Source data ::
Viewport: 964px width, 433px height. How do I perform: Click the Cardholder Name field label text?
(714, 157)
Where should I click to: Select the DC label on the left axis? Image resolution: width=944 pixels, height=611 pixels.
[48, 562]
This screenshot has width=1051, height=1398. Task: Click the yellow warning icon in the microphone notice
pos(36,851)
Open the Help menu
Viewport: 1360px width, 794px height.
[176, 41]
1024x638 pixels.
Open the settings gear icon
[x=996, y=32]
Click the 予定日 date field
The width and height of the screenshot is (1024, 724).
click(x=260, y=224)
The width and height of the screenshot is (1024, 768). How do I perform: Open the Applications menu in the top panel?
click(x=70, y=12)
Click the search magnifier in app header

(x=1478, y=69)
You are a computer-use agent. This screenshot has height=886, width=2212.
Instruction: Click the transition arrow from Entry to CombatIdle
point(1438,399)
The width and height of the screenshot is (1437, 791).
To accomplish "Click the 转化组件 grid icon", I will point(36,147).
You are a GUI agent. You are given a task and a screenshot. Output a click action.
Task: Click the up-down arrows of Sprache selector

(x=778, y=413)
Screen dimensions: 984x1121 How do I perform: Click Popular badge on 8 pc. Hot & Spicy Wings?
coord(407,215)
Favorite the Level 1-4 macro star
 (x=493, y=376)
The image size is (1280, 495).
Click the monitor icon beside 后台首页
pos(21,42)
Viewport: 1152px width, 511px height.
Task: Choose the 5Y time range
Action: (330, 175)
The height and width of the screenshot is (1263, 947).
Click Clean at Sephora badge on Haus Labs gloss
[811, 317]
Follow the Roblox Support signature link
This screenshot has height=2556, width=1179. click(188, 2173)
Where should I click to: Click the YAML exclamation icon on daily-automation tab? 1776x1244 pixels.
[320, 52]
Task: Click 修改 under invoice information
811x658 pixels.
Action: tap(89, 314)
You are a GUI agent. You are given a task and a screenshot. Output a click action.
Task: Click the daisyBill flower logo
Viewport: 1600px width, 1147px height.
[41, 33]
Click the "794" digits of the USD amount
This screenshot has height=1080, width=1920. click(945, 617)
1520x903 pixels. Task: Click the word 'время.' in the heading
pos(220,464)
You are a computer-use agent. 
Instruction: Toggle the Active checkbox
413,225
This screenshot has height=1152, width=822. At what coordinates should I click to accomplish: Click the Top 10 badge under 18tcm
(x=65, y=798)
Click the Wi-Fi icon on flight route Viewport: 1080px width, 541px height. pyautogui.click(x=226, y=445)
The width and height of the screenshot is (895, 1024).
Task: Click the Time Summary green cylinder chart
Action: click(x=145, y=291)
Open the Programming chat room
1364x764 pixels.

Task brief :: Please restate the data word for word, every record included.

Response to the exercise ::
Viewport: 964px width, 433px height. How do I perform: Click the Cardholder Name field label text?
(714, 157)
Where should I click to: Select the DC label on the left axis? Image resolution: width=944 pixels, height=611 pixels.
[48, 562]
This screenshot has width=1051, height=1398. Task: Click the yellow warning icon in the microphone notice
pos(36,851)
Open the Help menu
Viewport: 1360px width, 794px height.
[176, 41]
1024x638 pixels.
Open the settings gear icon
[x=996, y=32]
Click the 予定日 date field
The width and height of the screenshot is (1024, 724).
click(x=260, y=224)
The width and height of the screenshot is (1024, 768). How do I perform: Open the Applications menu in the top panel?
click(x=70, y=12)
Click the search magnifier in app header

(x=1478, y=69)
You are a computer-use agent. This screenshot has height=886, width=2212.
Instruction: Click the transition arrow from Entry to CombatIdle
point(1438,399)
The width and height of the screenshot is (1437, 791).
To accomplish "Click the 转化组件 grid icon", I will point(36,147).
You are a GUI agent. You are given a task and a screenshot. Output a click action.
Task: Click the up-down arrows of Sprache selector

(x=778, y=413)
Screen dimensions: 984x1121 How do I perform: Click Popular badge on 8 pc. Hot & Spicy Wings?
coord(407,215)
Favorite the Level 1-4 macro star
 (x=493, y=376)
The image size is (1280, 495).
Click the monitor icon beside 后台首页
pos(21,42)
Viewport: 1152px width, 511px height.
Task: Choose the 5Y time range
Action: (330, 175)
The height and width of the screenshot is (1263, 947).
Click Clean at Sephora badge on Haus Labs gloss
[811, 317]
Follow the Roblox Support signature link
This screenshot has height=2556, width=1179. click(188, 2173)
Where should I click to: Click the YAML exclamation icon on daily-automation tab? 1776x1244 pixels.
[320, 52]
Task: Click 修改 under invoice information
811x658 pixels.
Action: tap(89, 314)
You are a GUI agent. You are given a task and a screenshot. Output a click action.
Task: Click the daisyBill flower logo
Viewport: 1600px width, 1147px height.
[41, 33]
Click the "794" digits of the USD amount
This screenshot has height=1080, width=1920. click(945, 617)
1520x903 pixels. Task: Click the word 'время.' in the heading
pos(220,464)
You are a computer-use agent. 
Instruction: Toggle the Active checkbox
413,225
This screenshot has height=1152, width=822. At what coordinates should I click to accomplish: Click the Top 10 badge under 18tcm
(x=65, y=798)
Click the Wi-Fi icon on flight route Viewport: 1080px width, 541px height. pyautogui.click(x=226, y=445)
The width and height of the screenshot is (895, 1024).
Task: Click the Time Summary green cylinder chart
Action: click(x=145, y=291)
Open the Programming chat room
1364x764 pixels.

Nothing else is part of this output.